> **PROVIDED MATERIAL**
*** Block opens ***
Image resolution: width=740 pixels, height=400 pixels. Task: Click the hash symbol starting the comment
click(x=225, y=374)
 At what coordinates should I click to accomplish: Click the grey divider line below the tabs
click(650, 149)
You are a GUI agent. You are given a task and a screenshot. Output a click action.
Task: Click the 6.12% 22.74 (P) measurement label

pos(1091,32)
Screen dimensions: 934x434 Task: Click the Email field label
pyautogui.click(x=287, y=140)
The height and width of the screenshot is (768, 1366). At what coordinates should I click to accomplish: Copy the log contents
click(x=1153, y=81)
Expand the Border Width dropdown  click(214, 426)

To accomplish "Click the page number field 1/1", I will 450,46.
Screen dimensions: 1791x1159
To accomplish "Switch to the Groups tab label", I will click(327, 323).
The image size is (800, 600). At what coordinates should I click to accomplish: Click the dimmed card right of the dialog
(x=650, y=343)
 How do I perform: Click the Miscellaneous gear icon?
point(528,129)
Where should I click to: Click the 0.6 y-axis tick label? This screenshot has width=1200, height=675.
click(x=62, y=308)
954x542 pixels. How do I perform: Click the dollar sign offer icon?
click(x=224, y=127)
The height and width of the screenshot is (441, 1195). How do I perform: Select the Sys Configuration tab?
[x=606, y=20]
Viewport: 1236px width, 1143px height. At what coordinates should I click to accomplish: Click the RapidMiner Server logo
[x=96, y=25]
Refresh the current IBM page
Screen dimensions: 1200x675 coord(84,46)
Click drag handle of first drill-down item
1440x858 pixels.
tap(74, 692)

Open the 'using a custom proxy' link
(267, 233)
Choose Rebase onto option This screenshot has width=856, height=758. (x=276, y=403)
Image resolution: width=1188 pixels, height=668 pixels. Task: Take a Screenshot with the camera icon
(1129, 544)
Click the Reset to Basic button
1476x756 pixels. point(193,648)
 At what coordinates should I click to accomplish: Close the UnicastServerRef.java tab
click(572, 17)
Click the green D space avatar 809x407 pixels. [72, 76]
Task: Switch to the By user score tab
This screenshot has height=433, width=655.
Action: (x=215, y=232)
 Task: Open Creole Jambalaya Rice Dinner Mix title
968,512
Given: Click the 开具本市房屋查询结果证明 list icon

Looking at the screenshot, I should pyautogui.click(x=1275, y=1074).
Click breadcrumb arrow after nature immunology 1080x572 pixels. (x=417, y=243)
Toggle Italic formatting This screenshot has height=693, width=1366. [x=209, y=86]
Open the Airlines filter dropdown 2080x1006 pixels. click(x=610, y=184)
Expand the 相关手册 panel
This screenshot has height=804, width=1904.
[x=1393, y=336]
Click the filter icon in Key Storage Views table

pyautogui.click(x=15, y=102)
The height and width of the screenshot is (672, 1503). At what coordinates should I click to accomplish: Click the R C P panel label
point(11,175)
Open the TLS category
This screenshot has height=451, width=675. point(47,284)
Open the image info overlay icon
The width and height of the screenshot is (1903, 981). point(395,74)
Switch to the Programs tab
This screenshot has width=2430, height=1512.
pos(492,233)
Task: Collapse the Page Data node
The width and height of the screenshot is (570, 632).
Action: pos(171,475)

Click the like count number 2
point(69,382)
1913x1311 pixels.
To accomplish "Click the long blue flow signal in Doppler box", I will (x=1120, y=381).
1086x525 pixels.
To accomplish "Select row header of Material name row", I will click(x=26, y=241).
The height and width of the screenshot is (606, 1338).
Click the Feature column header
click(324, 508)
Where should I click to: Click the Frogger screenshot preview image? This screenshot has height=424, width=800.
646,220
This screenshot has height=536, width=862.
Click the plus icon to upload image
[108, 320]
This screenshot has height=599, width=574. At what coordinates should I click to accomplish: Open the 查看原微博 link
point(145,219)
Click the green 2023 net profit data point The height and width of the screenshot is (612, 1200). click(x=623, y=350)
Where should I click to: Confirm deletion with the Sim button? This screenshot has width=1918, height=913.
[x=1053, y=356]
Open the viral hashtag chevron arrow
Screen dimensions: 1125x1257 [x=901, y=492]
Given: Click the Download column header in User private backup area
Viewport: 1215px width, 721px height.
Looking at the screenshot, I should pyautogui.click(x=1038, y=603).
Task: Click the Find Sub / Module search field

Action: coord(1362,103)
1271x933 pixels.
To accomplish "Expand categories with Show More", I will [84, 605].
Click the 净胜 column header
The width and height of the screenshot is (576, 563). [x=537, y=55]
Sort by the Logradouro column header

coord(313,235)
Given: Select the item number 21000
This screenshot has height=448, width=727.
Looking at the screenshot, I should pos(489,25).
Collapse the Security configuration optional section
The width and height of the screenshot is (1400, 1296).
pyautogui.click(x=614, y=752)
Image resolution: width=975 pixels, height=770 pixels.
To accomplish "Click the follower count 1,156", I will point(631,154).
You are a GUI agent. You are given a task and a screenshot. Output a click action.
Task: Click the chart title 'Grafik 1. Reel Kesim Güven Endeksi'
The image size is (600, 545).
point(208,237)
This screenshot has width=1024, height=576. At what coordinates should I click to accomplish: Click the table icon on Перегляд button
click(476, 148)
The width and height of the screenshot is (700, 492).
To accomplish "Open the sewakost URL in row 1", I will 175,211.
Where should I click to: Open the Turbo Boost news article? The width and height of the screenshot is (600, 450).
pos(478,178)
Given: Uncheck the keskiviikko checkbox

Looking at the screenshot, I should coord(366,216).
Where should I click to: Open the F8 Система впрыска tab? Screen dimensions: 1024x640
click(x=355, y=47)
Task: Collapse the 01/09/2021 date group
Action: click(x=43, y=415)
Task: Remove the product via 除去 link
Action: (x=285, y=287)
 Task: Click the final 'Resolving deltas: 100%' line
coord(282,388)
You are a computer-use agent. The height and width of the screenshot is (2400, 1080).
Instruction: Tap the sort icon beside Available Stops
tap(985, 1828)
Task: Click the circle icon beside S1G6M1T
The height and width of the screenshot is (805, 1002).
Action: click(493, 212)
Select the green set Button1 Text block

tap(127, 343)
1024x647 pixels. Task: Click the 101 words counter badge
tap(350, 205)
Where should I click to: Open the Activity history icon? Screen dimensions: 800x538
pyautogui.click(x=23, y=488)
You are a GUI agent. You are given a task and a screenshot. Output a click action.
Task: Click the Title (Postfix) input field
*** Block closes ***
> **YOUR TASK**
All the data above must be copied again. Leave nothing out.

> **EXPECTED ANSWER**
Image resolution: width=740 pixels, height=400 pixels. Task: Click the hash symbol starting the comment
click(x=225, y=374)
 At what coordinates should I click to accomplish: Click the grey divider line below the tabs
click(650, 149)
You are a GUI agent. You are given a task and a screenshot. Output a click action.
Task: Click the 6.12% 22.74 (P) measurement label

pos(1091,32)
Screen dimensions: 934x434 Task: Click the Email field label
pyautogui.click(x=287, y=140)
The height and width of the screenshot is (768, 1366). At what coordinates should I click to accomplish: Copy the log contents
click(x=1153, y=81)
Expand the Border Width dropdown  click(214, 426)

To accomplish "Click the page number field 1/1", I will 450,46.
Screen dimensions: 1791x1159
To accomplish "Switch to the Groups tab label", I will click(327, 323).
The image size is (800, 600). At what coordinates should I click to accomplish: Click the dimmed card right of the dialog
(x=650, y=343)
 How do I perform: Click the Miscellaneous gear icon?
point(528,129)
Where should I click to: Click the 0.6 y-axis tick label? This screenshot has width=1200, height=675.
click(x=62, y=308)
954x542 pixels. How do I perform: Click the dollar sign offer icon?
click(x=224, y=127)
The height and width of the screenshot is (441, 1195). How do I perform: Select the Sys Configuration tab?
[x=606, y=20]
Viewport: 1236px width, 1143px height. At what coordinates should I click to accomplish: Click the RapidMiner Server logo
[x=96, y=25]
Refresh the current IBM page
Screen dimensions: 1200x675 coord(84,46)
Click drag handle of first drill-down item
1440x858 pixels.
tap(74, 692)

Open the 'using a custom proxy' link
(267, 233)
Choose Rebase onto option This screenshot has width=856, height=758. (x=276, y=403)
Image resolution: width=1188 pixels, height=668 pixels. Task: Take a Screenshot with the camera icon
(1129, 544)
Click the Reset to Basic button
1476x756 pixels. point(193,648)
 At what coordinates should I click to accomplish: Close the UnicastServerRef.java tab
click(572, 17)
Click the green D space avatar 809x407 pixels. [72, 76]
Task: Switch to the By user score tab
This screenshot has height=433, width=655.
Action: (x=215, y=232)
 Task: Open Creole Jambalaya Rice Dinner Mix title
968,512
Given: Click the 开具本市房屋查询结果证明 list icon

Looking at the screenshot, I should pyautogui.click(x=1275, y=1074).
Click breadcrumb arrow after nature immunology 1080x572 pixels. (x=417, y=243)
Toggle Italic formatting This screenshot has height=693, width=1366. [x=209, y=86]
Open the Airlines filter dropdown 2080x1006 pixels. click(x=610, y=184)
Expand the 相关手册 panel
This screenshot has height=804, width=1904.
[x=1393, y=336]
Click the filter icon in Key Storage Views table

pyautogui.click(x=15, y=102)
The height and width of the screenshot is (672, 1503). At what coordinates should I click to accomplish: Click the R C P panel label
point(11,175)
Open the TLS category
This screenshot has height=451, width=675. point(47,284)
Open the image info overlay icon
The width and height of the screenshot is (1903, 981). point(395,74)
Switch to the Programs tab
This screenshot has width=2430, height=1512.
pos(492,233)
Task: Collapse the Page Data node
The width and height of the screenshot is (570, 632).
Action: pos(171,475)

Click the like count number 2
point(69,382)
1913x1311 pixels.
To accomplish "Click the long blue flow signal in Doppler box", I will (x=1120, y=381).
1086x525 pixels.
To accomplish "Select row header of Material name row", I will click(x=26, y=241).
The height and width of the screenshot is (606, 1338).
Click the Feature column header
click(324, 508)
Where should I click to: Click the Frogger screenshot preview image? This screenshot has height=424, width=800.
646,220
This screenshot has height=536, width=862.
Click the plus icon to upload image
[108, 320]
This screenshot has height=599, width=574. At what coordinates should I click to accomplish: Open the 查看原微博 link
point(145,219)
Click the green 2023 net profit data point The height and width of the screenshot is (612, 1200). click(x=623, y=350)
Where should I click to: Confirm deletion with the Sim button? This screenshot has width=1918, height=913.
[x=1053, y=356]
Open the viral hashtag chevron arrow
Screen dimensions: 1125x1257 [x=901, y=492]
Given: Click the Download column header in User private backup area
Viewport: 1215px width, 721px height.
Looking at the screenshot, I should pyautogui.click(x=1038, y=603).
Task: Click the Find Sub / Module search field

Action: coord(1362,103)
1271x933 pixels.
To accomplish "Expand categories with Show More", I will [84, 605].
Click the 净胜 column header
The width and height of the screenshot is (576, 563). [x=537, y=55]
Sort by the Logradouro column header

coord(313,235)
Given: Select the item number 21000
This screenshot has height=448, width=727.
Looking at the screenshot, I should pos(489,25).
Collapse the Security configuration optional section
The width and height of the screenshot is (1400, 1296).
pyautogui.click(x=614, y=752)
Image resolution: width=975 pixels, height=770 pixels.
To accomplish "Click the follower count 1,156", I will point(631,154).
You are a GUI agent. You are given a task and a screenshot. Output a click action.
Task: Click the chart title 'Grafik 1. Reel Kesim Güven Endeksi'
The image size is (600, 545).
point(208,237)
This screenshot has width=1024, height=576. At what coordinates should I click to accomplish: Click the table icon on Перегляд button
click(476, 148)
The width and height of the screenshot is (700, 492).
To accomplish "Open the sewakost URL in row 1", I will 175,211.
Where should I click to: Open the Turbo Boost news article? The width and height of the screenshot is (600, 450).
pos(478,178)
Given: Uncheck the keskiviikko checkbox

Looking at the screenshot, I should coord(366,216).
Where should I click to: Open the F8 Система впрыска tab? Screen dimensions: 1024x640
click(x=355, y=47)
Task: Collapse the 01/09/2021 date group
Action: click(x=43, y=415)
Task: Remove the product via 除去 link
Action: (x=285, y=287)
 Task: Click the final 'Resolving deltas: 100%' line
coord(282,388)
You are a computer-use agent. The height and width of the screenshot is (2400, 1080).
Instruction: Tap the sort icon beside Available Stops
tap(985, 1828)
Task: Click the circle icon beside S1G6M1T
The height and width of the screenshot is (805, 1002).
Action: click(493, 212)
Select the green set Button1 Text block

tap(127, 343)
1024x647 pixels. Task: Click the 101 words counter badge
tap(350, 205)
Where should I click to: Open the Activity history icon? Screen dimensions: 800x538
pyautogui.click(x=23, y=488)
You are a GUI agent. You are given a task and a screenshot. Output a click action.
Task: Click the Title (Postfix) input field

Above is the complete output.